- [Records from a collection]
-----

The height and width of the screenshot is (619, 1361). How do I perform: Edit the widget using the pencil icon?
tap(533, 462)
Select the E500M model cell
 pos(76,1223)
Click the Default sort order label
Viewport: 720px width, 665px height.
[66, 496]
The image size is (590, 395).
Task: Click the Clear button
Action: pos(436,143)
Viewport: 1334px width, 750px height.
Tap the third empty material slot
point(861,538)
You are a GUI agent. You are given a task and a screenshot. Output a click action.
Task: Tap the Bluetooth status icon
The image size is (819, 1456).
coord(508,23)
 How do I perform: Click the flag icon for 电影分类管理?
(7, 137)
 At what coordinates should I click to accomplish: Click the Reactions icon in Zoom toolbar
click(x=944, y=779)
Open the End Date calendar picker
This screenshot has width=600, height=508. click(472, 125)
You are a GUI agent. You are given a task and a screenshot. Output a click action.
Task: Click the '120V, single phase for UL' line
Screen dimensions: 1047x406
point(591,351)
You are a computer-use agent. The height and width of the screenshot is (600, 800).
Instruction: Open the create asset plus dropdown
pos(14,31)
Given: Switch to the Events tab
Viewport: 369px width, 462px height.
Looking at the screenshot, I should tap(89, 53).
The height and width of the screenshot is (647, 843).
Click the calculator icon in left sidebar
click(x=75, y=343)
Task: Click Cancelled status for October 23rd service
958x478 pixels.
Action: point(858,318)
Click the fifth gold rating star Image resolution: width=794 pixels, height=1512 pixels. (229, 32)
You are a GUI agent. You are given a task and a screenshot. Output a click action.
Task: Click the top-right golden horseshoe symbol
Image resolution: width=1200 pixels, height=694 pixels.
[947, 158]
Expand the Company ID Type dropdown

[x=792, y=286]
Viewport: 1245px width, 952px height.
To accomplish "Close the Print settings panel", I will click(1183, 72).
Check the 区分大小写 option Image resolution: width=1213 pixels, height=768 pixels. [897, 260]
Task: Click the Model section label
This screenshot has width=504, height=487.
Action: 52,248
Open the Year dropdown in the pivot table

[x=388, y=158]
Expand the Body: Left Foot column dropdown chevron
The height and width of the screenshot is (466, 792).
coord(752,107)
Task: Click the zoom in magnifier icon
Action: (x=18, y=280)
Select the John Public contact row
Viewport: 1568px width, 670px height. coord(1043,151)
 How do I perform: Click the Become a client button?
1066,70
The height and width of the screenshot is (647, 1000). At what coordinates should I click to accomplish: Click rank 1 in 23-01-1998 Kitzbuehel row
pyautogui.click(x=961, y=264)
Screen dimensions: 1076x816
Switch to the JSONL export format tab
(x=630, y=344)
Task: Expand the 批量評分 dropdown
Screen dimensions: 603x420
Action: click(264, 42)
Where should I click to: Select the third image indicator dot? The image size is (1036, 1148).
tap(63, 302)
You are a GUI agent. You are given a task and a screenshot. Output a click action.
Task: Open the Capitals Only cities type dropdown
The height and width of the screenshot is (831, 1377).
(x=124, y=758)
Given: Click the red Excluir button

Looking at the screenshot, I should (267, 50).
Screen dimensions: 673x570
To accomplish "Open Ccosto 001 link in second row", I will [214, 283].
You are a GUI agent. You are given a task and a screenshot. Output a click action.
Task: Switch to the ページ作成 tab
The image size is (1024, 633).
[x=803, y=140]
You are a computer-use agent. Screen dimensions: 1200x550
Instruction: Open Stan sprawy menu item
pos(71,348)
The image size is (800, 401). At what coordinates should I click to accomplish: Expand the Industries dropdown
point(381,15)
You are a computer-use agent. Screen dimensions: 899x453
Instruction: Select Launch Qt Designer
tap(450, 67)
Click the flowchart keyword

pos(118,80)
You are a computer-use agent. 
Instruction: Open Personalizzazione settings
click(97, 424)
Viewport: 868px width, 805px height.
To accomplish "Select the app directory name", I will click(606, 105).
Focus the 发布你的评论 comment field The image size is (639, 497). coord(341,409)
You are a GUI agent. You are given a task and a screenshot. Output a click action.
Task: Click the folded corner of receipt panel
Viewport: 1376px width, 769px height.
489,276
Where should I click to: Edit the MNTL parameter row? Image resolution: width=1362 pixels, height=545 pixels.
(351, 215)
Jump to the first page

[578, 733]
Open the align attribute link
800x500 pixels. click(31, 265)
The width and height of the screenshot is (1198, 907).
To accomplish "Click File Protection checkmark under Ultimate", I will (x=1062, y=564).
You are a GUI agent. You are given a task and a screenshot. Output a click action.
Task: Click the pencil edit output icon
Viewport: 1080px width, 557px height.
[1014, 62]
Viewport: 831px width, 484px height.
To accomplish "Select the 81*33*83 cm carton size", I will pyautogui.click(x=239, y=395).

-----

- [Directions] Retype each entry exactly.

- [Response below]
The height and width of the screenshot is (619, 1361). How do I perform: Edit the widget using the pencil icon?
tap(533, 462)
Select the E500M model cell
 pos(76,1223)
Click the Default sort order label
Viewport: 720px width, 665px height.
[66, 496]
The image size is (590, 395).
Task: Click the Clear button
Action: pos(436,143)
Viewport: 1334px width, 750px height.
Tap the third empty material slot
point(861,538)
You are a GUI agent. You are given a task and a screenshot. Output a click action.
Task: Tap the Bluetooth status icon
The image size is (819, 1456).
coord(508,23)
 How do I perform: Click the flag icon for 电影分类管理?
(7, 137)
 At what coordinates should I click to accomplish: Click the Reactions icon in Zoom toolbar
click(x=944, y=779)
Open the End Date calendar picker
This screenshot has width=600, height=508. click(472, 125)
You are a GUI agent. You are given a task and a screenshot. Output a click action.
Task: Click the '120V, single phase for UL' line
Screen dimensions: 1047x406
point(591,351)
You are a computer-use agent. The height and width of the screenshot is (600, 800).
Instruction: Open the create asset plus dropdown
pos(14,31)
Given: Switch to the Events tab
Viewport: 369px width, 462px height.
Looking at the screenshot, I should tap(89, 53).
The height and width of the screenshot is (647, 843).
Click the calculator icon in left sidebar
click(x=75, y=343)
Task: Click Cancelled status for October 23rd service
958x478 pixels.
Action: point(858,318)
Click the fifth gold rating star Image resolution: width=794 pixels, height=1512 pixels. (229, 32)
You are a GUI agent. You are given a task and a screenshot. Output a click action.
Task: Click the top-right golden horseshoe symbol
Image resolution: width=1200 pixels, height=694 pixels.
[947, 158]
Expand the Company ID Type dropdown

[x=792, y=286]
Viewport: 1245px width, 952px height.
To accomplish "Close the Print settings panel", I will click(1183, 72).
Check the 区分大小写 option Image resolution: width=1213 pixels, height=768 pixels. [897, 260]
Task: Click the Model section label
This screenshot has width=504, height=487.
Action: 52,248
Open the Year dropdown in the pivot table

[x=388, y=158]
Expand the Body: Left Foot column dropdown chevron
The height and width of the screenshot is (466, 792).
coord(752,107)
Task: Click the zoom in magnifier icon
Action: (x=18, y=280)
Select the John Public contact row
Viewport: 1568px width, 670px height. coord(1043,151)
 How do I perform: Click the Become a client button?
1066,70
The height and width of the screenshot is (647, 1000). At what coordinates should I click to accomplish: Click rank 1 in 23-01-1998 Kitzbuehel row
pyautogui.click(x=961, y=264)
Screen dimensions: 1076x816
Switch to the JSONL export format tab
(x=630, y=344)
Task: Expand the 批量評分 dropdown
Screen dimensions: 603x420
Action: click(264, 42)
Where should I click to: Select the third image indicator dot? The image size is (1036, 1148).
tap(63, 302)
You are a GUI agent. You are given a task and a screenshot. Output a click action.
Task: Open the Capitals Only cities type dropdown
The height and width of the screenshot is (831, 1377).
(x=124, y=758)
Given: Click the red Excluir button

Looking at the screenshot, I should (267, 50).
Screen dimensions: 673x570
To accomplish "Open Ccosto 001 link in second row", I will [214, 283].
You are a GUI agent. You are given a task and a screenshot. Output a click action.
Task: Switch to the ページ作成 tab
The image size is (1024, 633).
[x=803, y=140]
You are a computer-use agent. Screen dimensions: 1200x550
Instruction: Open Stan sprawy menu item
pos(71,348)
The image size is (800, 401). At what coordinates should I click to accomplish: Expand the Industries dropdown
point(381,15)
You are a computer-use agent. Screen dimensions: 899x453
Instruction: Select Launch Qt Designer
tap(450, 67)
Click the flowchart keyword

pos(118,80)
You are a computer-use agent. 
Instruction: Open Personalizzazione settings
click(97, 424)
Viewport: 868px width, 805px height.
To accomplish "Select the app directory name", I will click(606, 105).
Focus the 发布你的评论 comment field The image size is (639, 497). coord(341,409)
You are a GUI agent. You are given a task and a screenshot. Output a click action.
Task: Click the folded corner of receipt panel
Viewport: 1376px width, 769px height.
489,276
Where should I click to: Edit the MNTL parameter row? Image resolution: width=1362 pixels, height=545 pixels.
(351, 215)
Jump to the first page

[578, 733]
Open the align attribute link
800x500 pixels. click(31, 265)
The width and height of the screenshot is (1198, 907).
To accomplish "Click File Protection checkmark under Ultimate", I will (x=1062, y=564).
You are a GUI agent. You are given a task and a screenshot. Output a click action.
Task: Click the pencil edit output icon
Viewport: 1080px width, 557px height.
[1014, 62]
Viewport: 831px width, 484px height.
To accomplish "Select the 81*33*83 cm carton size", I will pyautogui.click(x=239, y=395).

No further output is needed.